Amidst the chaos of the election, the Environmental Coalition screened a documentary, Wasteland, on Monday in Olin. The film was different from the typical documentary, in that, it was not purely factual; rather, it included people’s stories and emotions as a way to connect to the audience.
The film’s premise was that of an artist Vik Muniz who incorporates trash and garbage into his art—there is an aspect of transforming the material into art. Muniz spends two years in Jardim Gramacho in Rio de Janeiro, Brazil, which is the world’s largest landfill by the volume of trash that enters it each day.

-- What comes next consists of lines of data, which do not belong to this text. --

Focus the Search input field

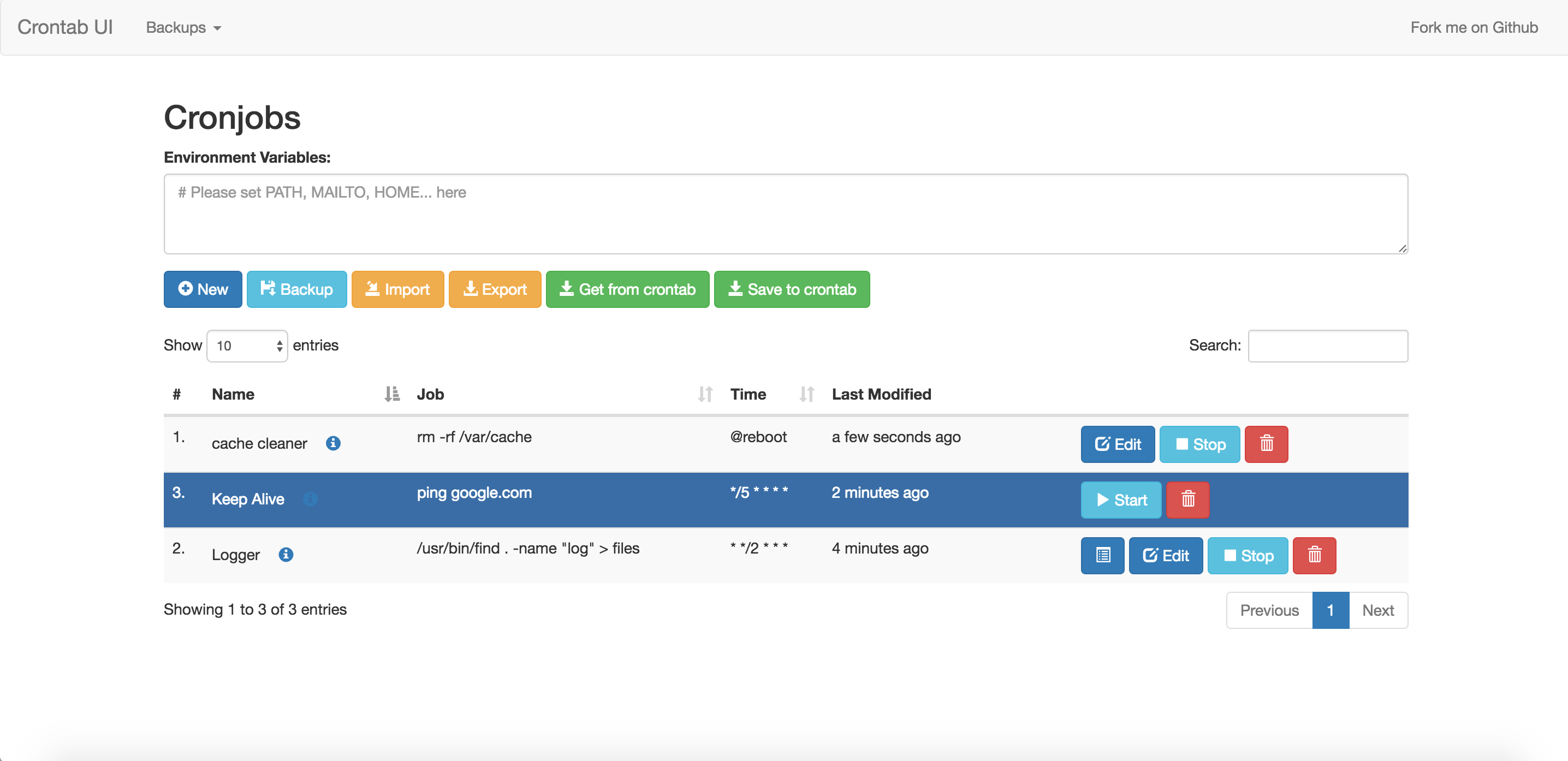[x=1328, y=346]
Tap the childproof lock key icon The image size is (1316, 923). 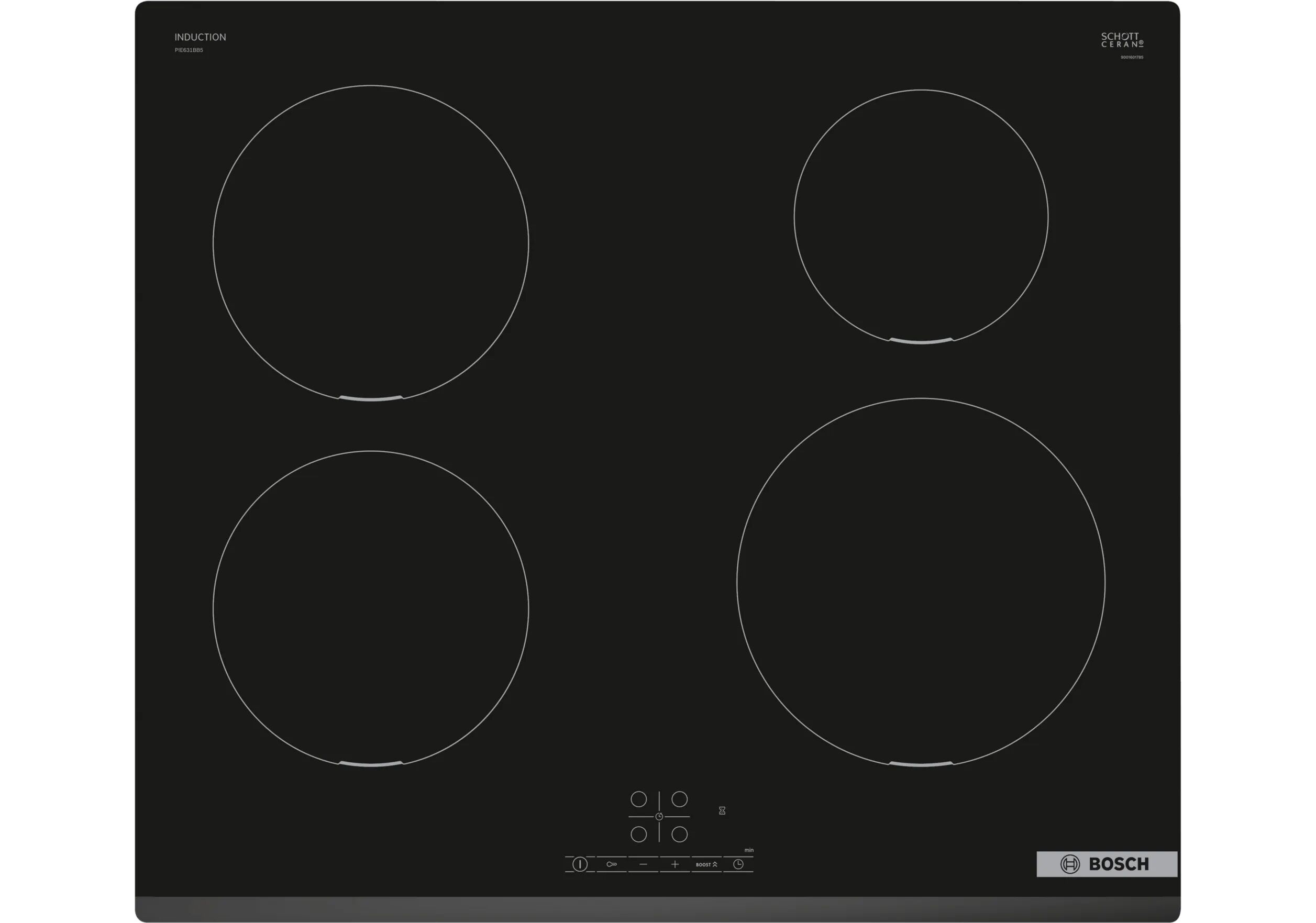pyautogui.click(x=612, y=864)
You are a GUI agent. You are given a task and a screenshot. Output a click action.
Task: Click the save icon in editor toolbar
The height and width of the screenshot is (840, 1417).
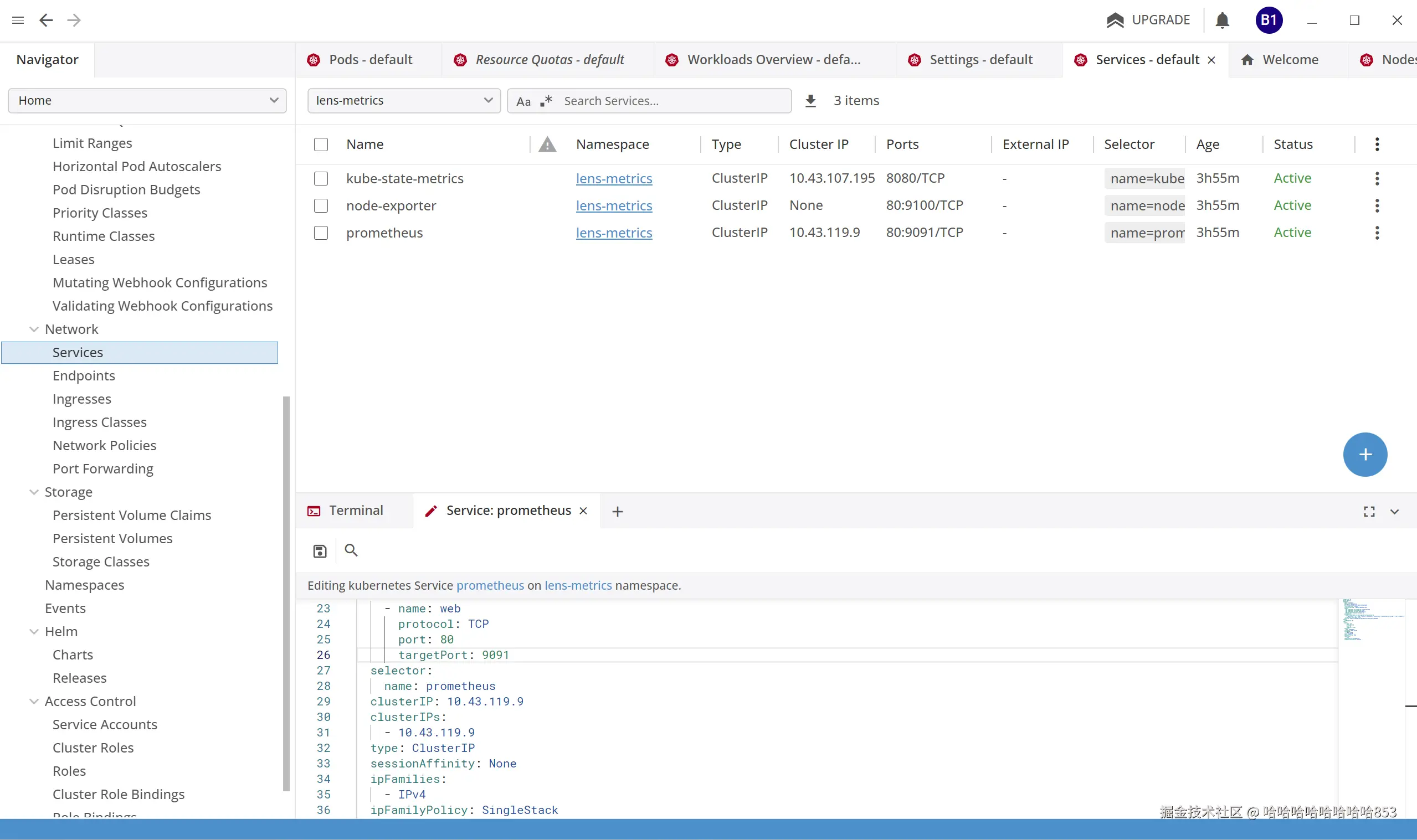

Given that the city of Rio does not have a recycling center in the city—something the locals have been demanding—an Association of Pickers of Jardim Gramacho formed. The pickers are people who collect recyclables, which are later picked up by the wholesalers. In a sense, their job is to help increase the capacity of the landfill.
The Association of Pickers of Jardin Gramacho, like any other movement, has a hierarchy with a president and vice-president; however, they all work together to reach their goals. For example, some of their movements included a push for paved roads and a sewage system—all of which have been granted to them.
Muniz spends a considerable amount of time concentrating on the lives of the pickers and taking their photographs to later sell them: all profits go to the president of the Association of Pickers of Jardin Gramacho. The focus is on a few out of 2,500 pickers, where we see the abhorrent situations in which they reside; however, they aim to keep a positive perspective on their lives.
Even though the documentary portrays the lives of people living in a lower-income country compared to that of the United States, it is crucial to recognize the impact trash has on people’s lives. We are a nation that has a recycling center in the city and a country that does not have trash flooding the streets; however, we are also a country that is rather careless about their trash.